Inertia & the IBR (inverter-based resource) challenge
- Traditional grid (100% synchronous): H_sys = 3-6 s typical.
- High-IBR grids (Hawaii Oahu, Ireland Eirgrid, AEMO South Australia, ERCOT high wind): H_sys can drop to 1-2 s.
- Consequences of high ROCOF:
- DG ROCOF protection (typical threshold 0.5-1.0 Hz/s) trips cascade.
- Frequency nadir lower — UFLS triggers earlier.
- Smaller margin for primary response.
- Mitigation strategies:
- Synchronous condensers at key buses — see L11 synchronous-condenser.
- Grid-forming inverters — IBR control mode providing voltage-source behavior and synthetic inertia. Pilots at AEMO, Hawaii.
- Fast Frequency Response (FFR) — batteries responding in 100-500 ms to ROCOF. UK National Grid EFR market clears 200-500 MW battery FFR daily.
- Minimum-inertia operating constraints — Ireland, AEMO, Hawaii enforce minimum H_sys in operations.
NERC BAL standards
| Standard | Topic |
|---|---|
| BAL-001 | Real Power Balancing Control Performance — CPS1 score = 1 − avg[(ACE_i · Δf_i) / ε_1²] over rolling 12 months; the Greek letter epsilon (ε_1) is a per-area benchmark constant. Pass ≥ 100%. Plus BAAL (Balancing Authority ACE Limit, real-time band) |
| BAL-002 | Disturbance Control Standard — restore ACE to 0 within 15-min Reportable Disturbance Recovery Period |
| BAL-003 | Frequency Response Standard — per-area Frequency Response Obligation (FRO) |
| BAL-004 | Time Error Correction — long-term frequency error correction |
| BAL-005 | ACE Calculation — defines what must be included in ACE |
UFLS — Under-Frequency Load Shedding (PRC-006)

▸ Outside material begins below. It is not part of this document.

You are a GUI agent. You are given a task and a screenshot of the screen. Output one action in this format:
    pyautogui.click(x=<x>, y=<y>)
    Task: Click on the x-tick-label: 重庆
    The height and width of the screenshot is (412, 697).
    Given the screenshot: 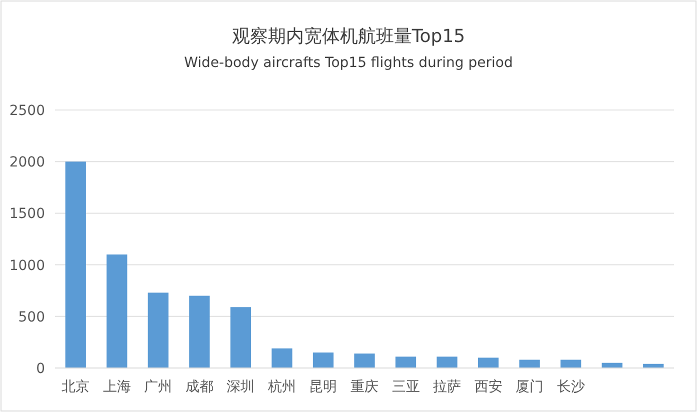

- Automatic last-line-of-defense protection that sheds load in steps when frequency falls.
- Typical scheme: 5% of load shed at 59.5 Hz; 5% more at 59.3 Hz; 5% more at 59.1 Hz; continuing in 0.2-0.4 Hz steps down to 58.5 Hz.
- Coordinated across all Balancing Authorities to distribute load shedding appropriately.
- Time delays at each step (0.05-0.5 s) prevent unnecessary tripping on momentary excursions.
- Restoration: after frequency recovers (60 Hz ± 0.1), operators pick up shed load in coordinated blocks.
- Related: PRC-024 defines generator off-nominal frequency capability (57.5-61.5 Hz ride-through); IEEE 1547 DER ride-through.
Real-time monitoring
- EMS displays frequency, ACE, area reserves, AGC status continuously.
- SCADA samples at 2-6 Hz typical for AGC.
- PMUs sample at 30-120 Hz for fast-event analysis (post-disturbance forensics, ROCOF, oscillation detection).
- Post-disturbance review via NERC GADS (Generating Availability Data System) and BAL-003 reporting.
Ancillary-service markets
- PJM, CAISO, MISO, NYISO, ISO-NE, ERCOT all co-clear regulation, spinning reserve, and operating reserve markets every dispatch interval.
- Prices reflect scarcity of reserve when system is stressed.
- Settlement: areas pay or receive INADVERTENT INTERCHANGE based on cumulative ACE imbalance per NERC BAL-001.